COFFIN, Senior Circuit Judge
This appeal concerns a dispute over royalties sought by Victor W. Dahar, Trustee in Bankruptcy, on behalf of Navigation Technology Corp. (Navtec). In a 1978 License Agreement, Navtec authorized the defendant, Raytheon Corp., to produce and market the "Loran C," an electronic navigation device for boats. The agreement provides generally that Navtec was to receive a royalty for each unit of the Loran C sold by Raytheon. The parties dispute the basis on which royalties are computed under the terms of the agreement. Raytheon argues that the Trustee is without standing to pursue his claim, and that in any event it has paid all royalties due under the agreement.
The U.S. Bankruptcy Court for the District of New Hampshire held a hearing on the Trustee's claim against Raytheon. The court implicitly rejected Raytheon's contention that Navtec's assignment of rights under the License Agreement to Nashua Trust Co., Navtec's bank, deprived the Trustee of standing. Based on what it described as sketchy evidence, the bankruptcy court held that there was a latent ambiguity in the clause governing royalties in the License Agreement, and it held that the Trustee's interpretation of the provision was correct. The bankruptcy court's judgment was affirmed by the U.S. District Court for the District of New Hampshire, which explicitly addressed the issue of standing.
II. The Trustee's Standing.
Raytheon argues that on its face, the assignment of royalties from Navtec to Nashua Trust was "absolute," and that therefore the debtor has no surviving interest in the royalties to sustain an action by the Trustee. Raytheon points to its written acknowledgment of the assignment as support for this position.
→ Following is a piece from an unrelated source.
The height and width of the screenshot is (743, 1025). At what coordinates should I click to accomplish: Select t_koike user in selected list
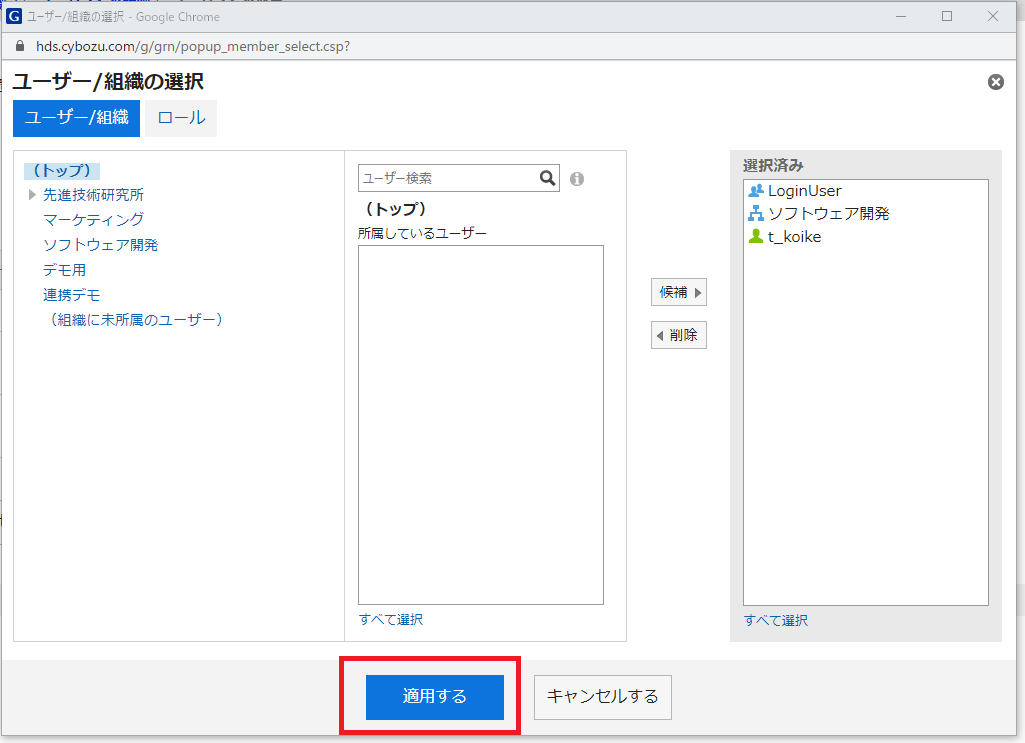pyautogui.click(x=794, y=237)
While the determination that the Trustee has standing is a question of law subject to review under a de novo standard, not the "clearly erroneous" standard enunciated in the district court's memorandum opinion, whether the assignment created a security interest is a mixed question of law and fact. Because security interests often serve to notify third parties of the secured party's interest in property, the Uniform Commercial Code requires a written "security agreement," N.H.Rev.Stat.Ann. (RSA) § 382-A:9-203 (1988 Supp.), defined as "an agreement which creates or provides for a security interest." RSA § 382-A:9-105.
In disputed cases, the conjunction of 9-203 and 9-105 may call for two independent inquiries. The court may be called upon first to resolve, as a question of law, whether the language embodied in the writing objectively indicates that the parties may have intended to create or provide for a security interest. . . . In problem cases, the writing may barely meet the objective test and no more, leaving for further factual inquiry the question whether the parties also actually intended to create a security interest.
J. J. White & R. Summers, Uniform Commercial Code § 24-3 at 299-300 (3d ed. 1988) (footnotes omitted). See also In re Joseph Kanner Hat Company, 482 F.2d 937, 939-40 (2d Cir. 1973).
The wording of the assignment clearly supports the determination that it served as security for money loaned by Nashua Trust to Navtec:
To secure the payment of Bank debt, the Assignor [Navtec] hereby assigns and transfers to the Bank all accounts and Contract Rights arising under the Contracts [the License Agreement] [and] the proceeds thereof . . .; but no security interest in goods in favor of the Bank shall arise hereunder in any case where such interest would conflict with any title to or lien upon the goods in favor of the United States of America. . . .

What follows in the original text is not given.